Tom Malone on understanding nutrient pollution in the world’s oceans

September 23, 2020

As a biological oceanographer, Tom Malone has focused his recent research on building the requirements for the coastal component of the Global Ocean Observing System, a global system of sustained observations in the world’s oceans to assess the health of the ocean and document the impacts of nutrient pollutions on coastal marine ecosystems, including the Chesapeake Bay.

Malone’s most recent paper sheds light on the current global crises caused by nutrient pollution of coastal ecosystems including the loss of critical habitat, such as seagrass meadows and coral reefs, ongoing development of oxygen depleted "dead zones," toxic algal blooms, and mass mortalities of marine animals.

Malone served as interim president of the University of Maryland Center for Environmental Science and subsequently, the director of UMCES’ Horn Point Laboratory from 1990 to 2001, and the Ocean U.S. Office for Sustainable and Integrated Ocean Observations.

Why is it important to understand your research as a scientist?
Understanding how marine ecosystems are structured and how all of its components of ecosystems—from primary producers at the bottom of the food chain to apex predators at the top—interact with each other is critical to effectively inform environmental policy, environmental protectio,n and resource management.

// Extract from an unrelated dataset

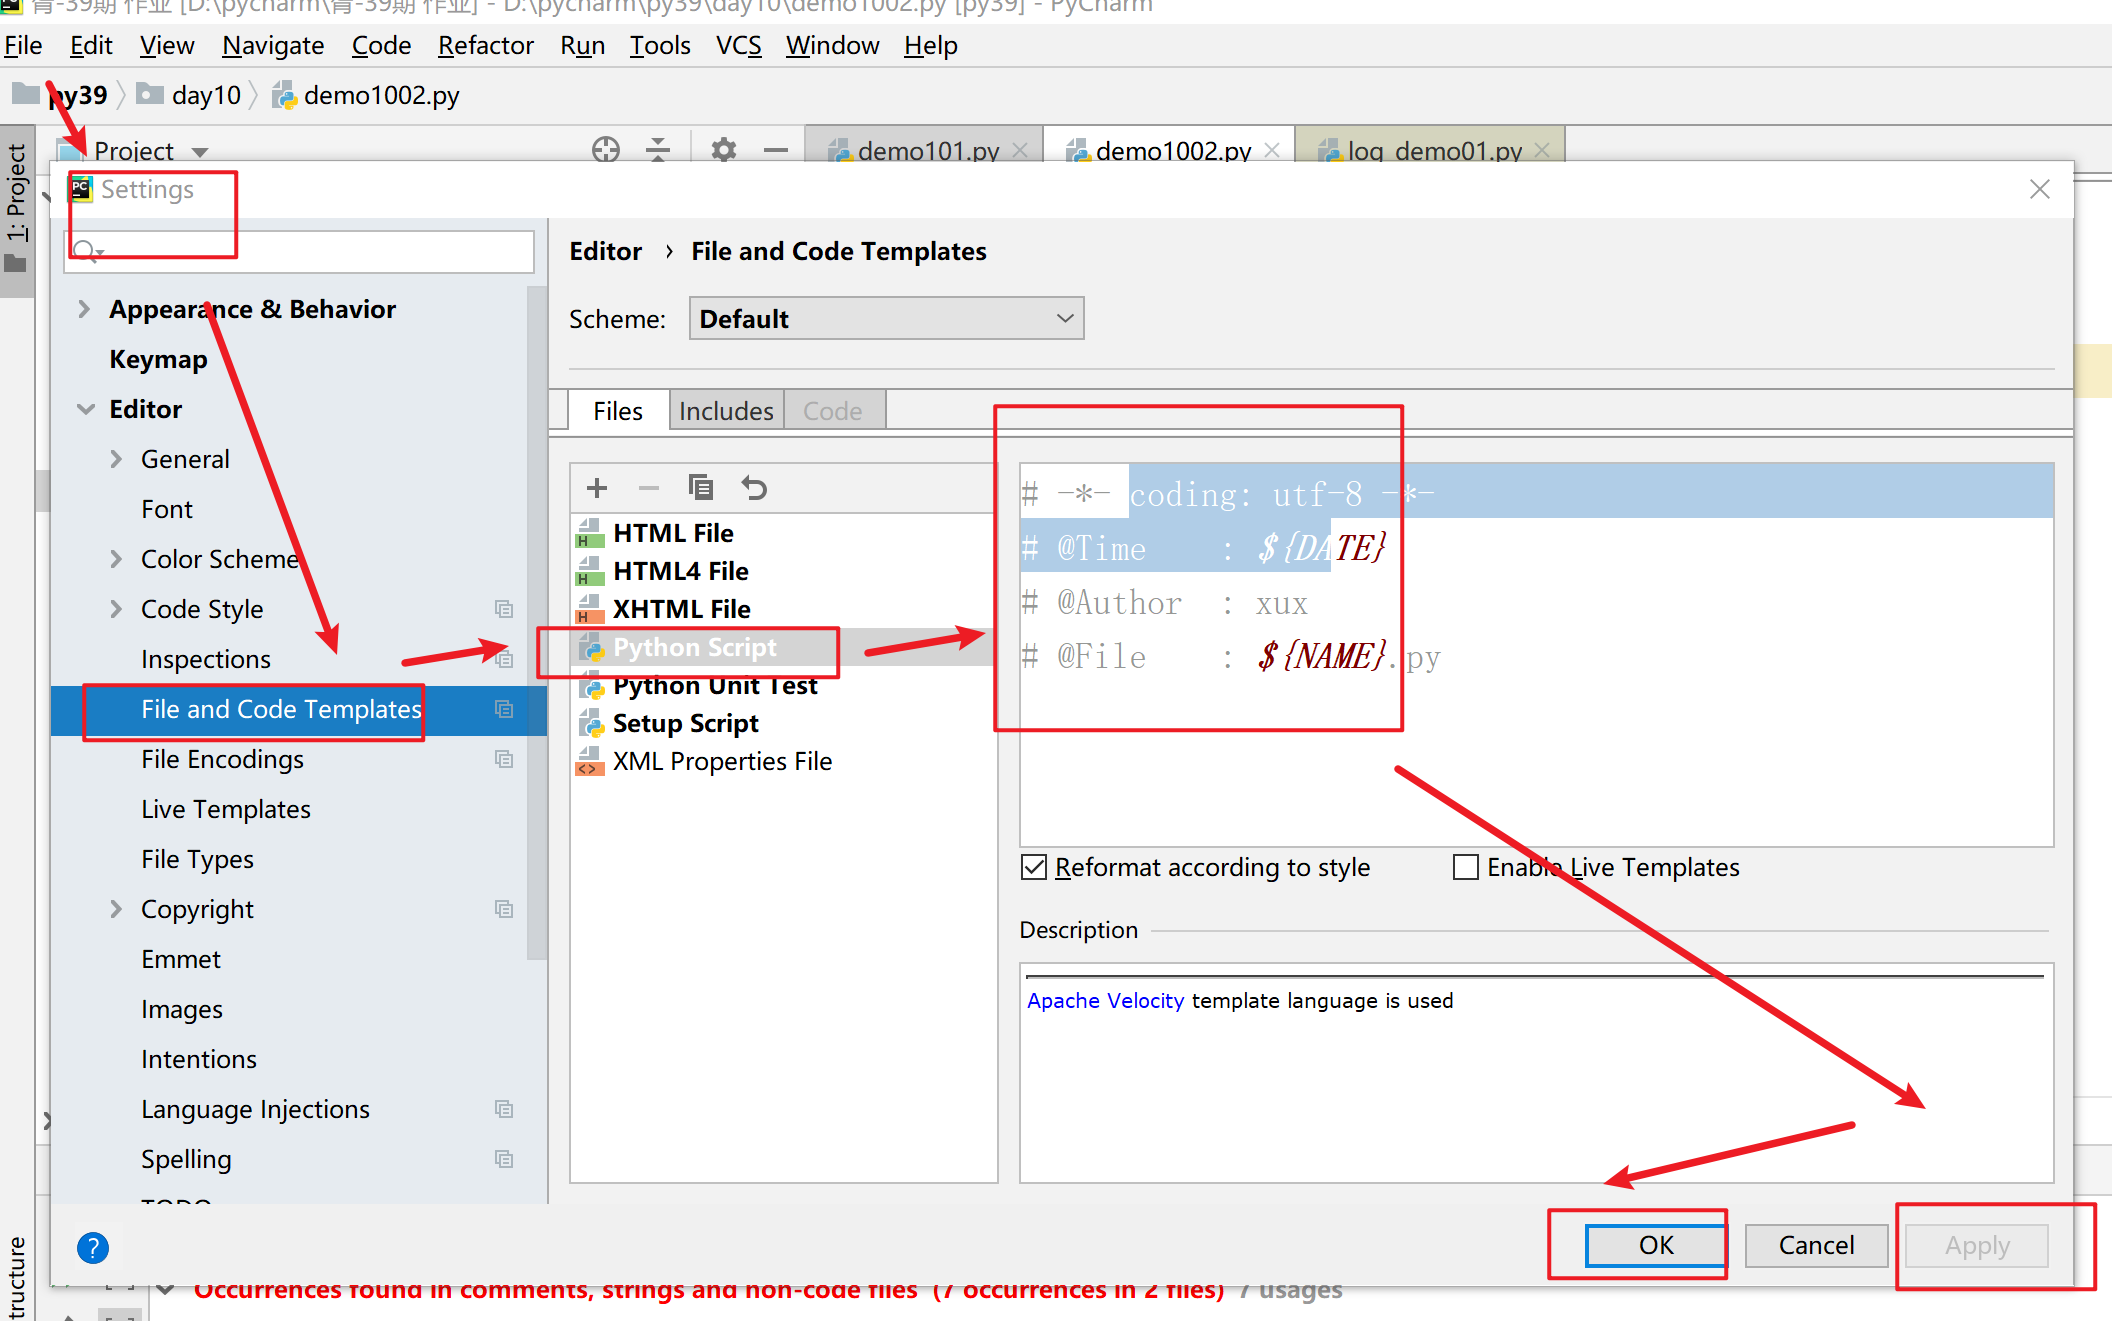
Task: Enable Live Templates checkbox
Action: click(x=1466, y=867)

How will this research make a broader impact?
This research will promote the continued development of ocean observing systems to track nutrient inputs, including nitrogen and phosphorus from both point and non-point sources and their impacts on ecosystem services and people. It will also highlight priorities for and challenges of controlling nutrient pollution.

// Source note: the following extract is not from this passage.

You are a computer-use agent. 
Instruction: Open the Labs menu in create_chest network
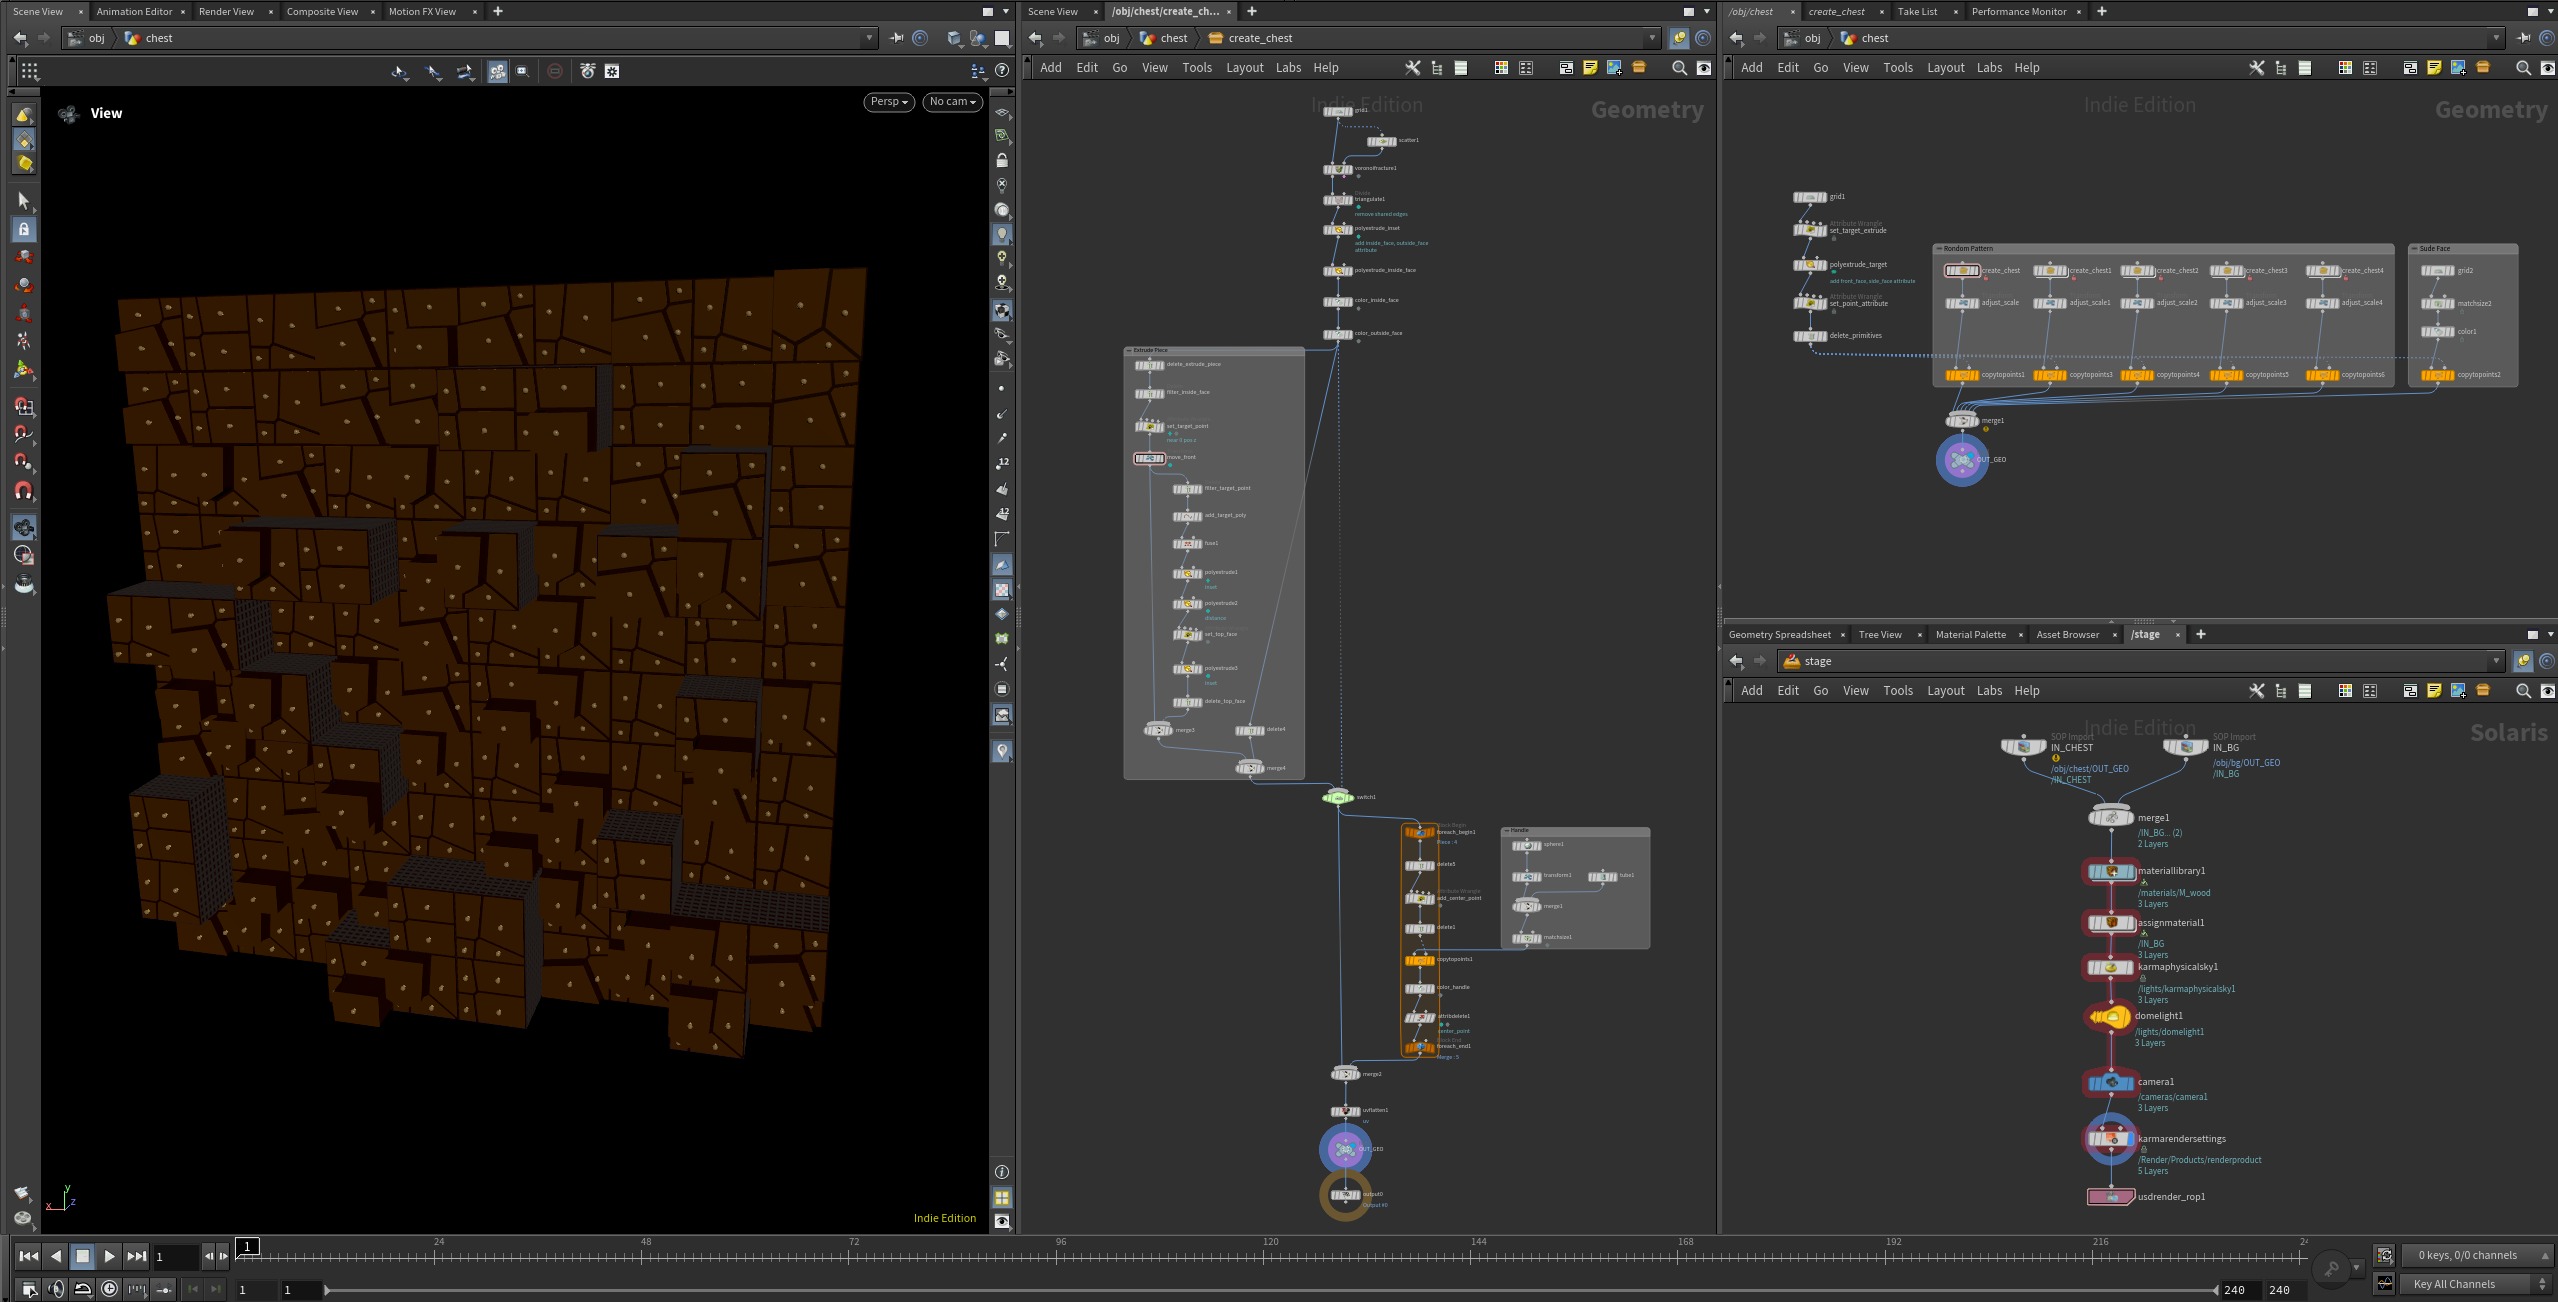(x=1288, y=68)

What are some important issues to focus on next?
Understanding how coastal ecosystems services are affected by nutrient pollution and implementing measures to sustain them in perpetuity. Examples of these ecosystem services include: fish production, protecting coastal communities from storm surge and flooding, absorbing heat and sequestering CO2 from the atmosphere, maintaining water quality, and biodiversity.

Also enhancing the Global Ocean Observing System to monitor biological variables, like biodiversity, phytoplankton production, grazing by herbivores, and predation by fish populations and developing operational ecosystem models.